Sin embargo Hans no era de los que la dejaba escapar.

—Vamos, doc. Cuéntanos otro chiste. Debes oír muchos de ésos en tu línea de trabajo —estalló de nuevo.

—Bien —dijo Peter, decidido a realizar por Cathy un esfuerzo por encajar—. Ayer hablaba con un abogado y me contó uno gracioso. —Dos de las mujeres habían vuelto a mascar nachos, evidentemente sin interesarse en el chiste, pero el resto del grupo le miraba expectante—. Vale, tenemos esa mujer que había matado a su marido golpeándole en la cabeza con una vinagrera. —Cuando a Peter le habían contado el chiste, era sobre un marido que mataba a su mujer, pero no había podido resistirse a invertir los papeles con la esperanza de plantar en la cabeza de Hans la idea de que su mujer podría no aprobar su mariposeo.

»Bien —siguió Peter—, el caso finalmente llega a juicio, y la fiscal quiere presentar el arma del crimen. Coge la vinagrera de la mesa. Todavía tiene un pequeño cierre de vidrio, y está llena en su mayoría de líquido. Comienza a llevarla hacia el juez. “Su señoría —le dice al juez—, ésta es el arma con la que se cometió el acto. Me gustaría presentarla como prueba de la acusación número uno.” La levanta a la luz. “Como puede ver, todavía está llena de aceite y vinagre…” Bien, inmediatamente, el abogado defensor se pone en pie y golpea la mesa frente a él. “¡Protesto, Su Señoría! —grita—. Esa prueba es inmiscible.”

Todos se le quedaron mirando. Peter sonrió para demostrar que el chiste había terminado. Cathy hizo todo lo que pudo por reír, aunque lo había oído la noche antes.

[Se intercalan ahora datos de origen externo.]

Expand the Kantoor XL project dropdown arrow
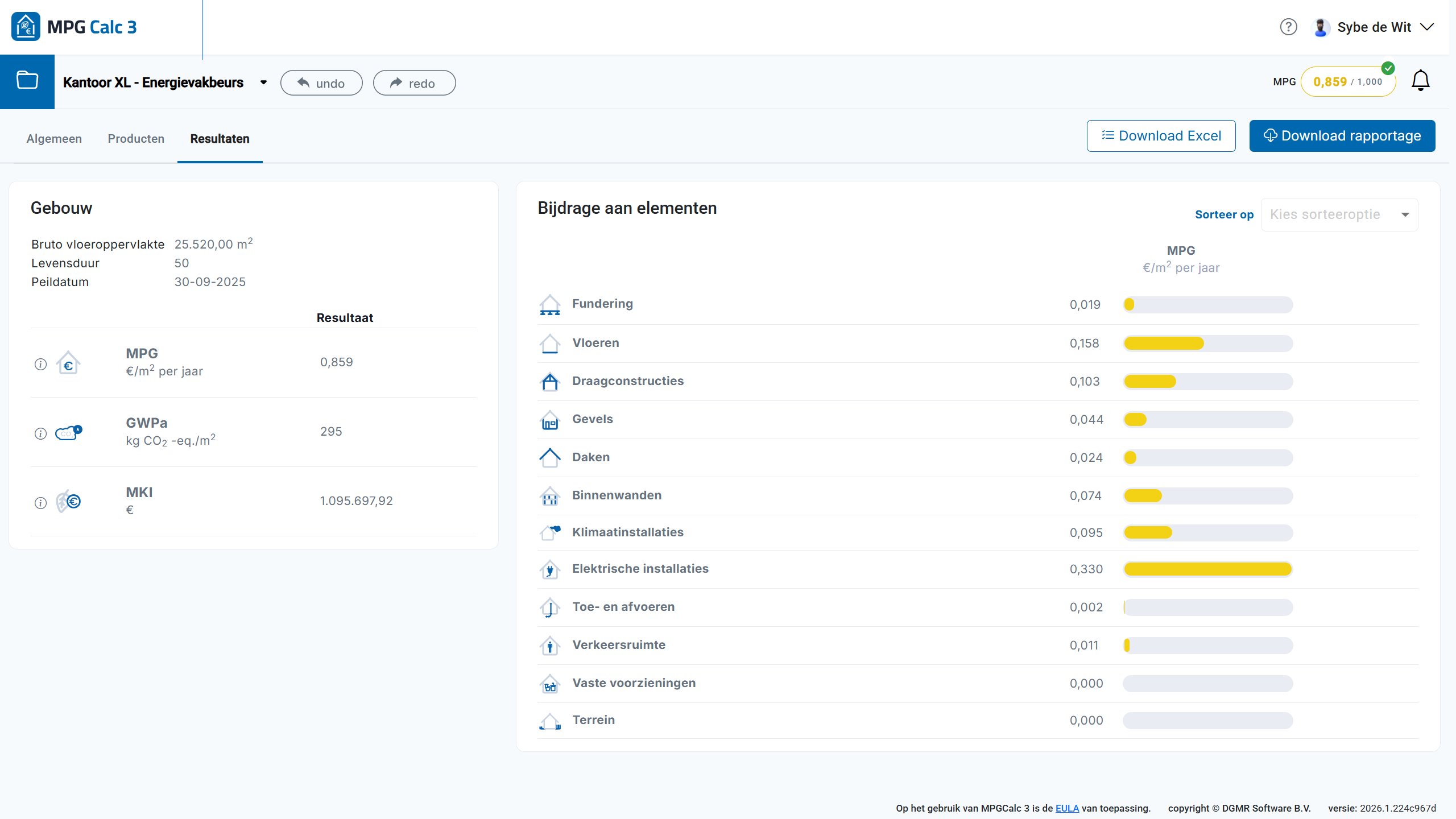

—Inmiscible —dijo débilmente Peter una vez más. Todavía no había respuesta. Miró al pseudointelectual. Pseudo lanzó una risita condescendiente. Lo había cogido, o eso pretendía. Pero las otras caras estaban en blanco—. Inmiscible —dijo Peter—. Significa que no pueden mezclarse. —Miró a cada una de las caras—. Aceite y vinagre.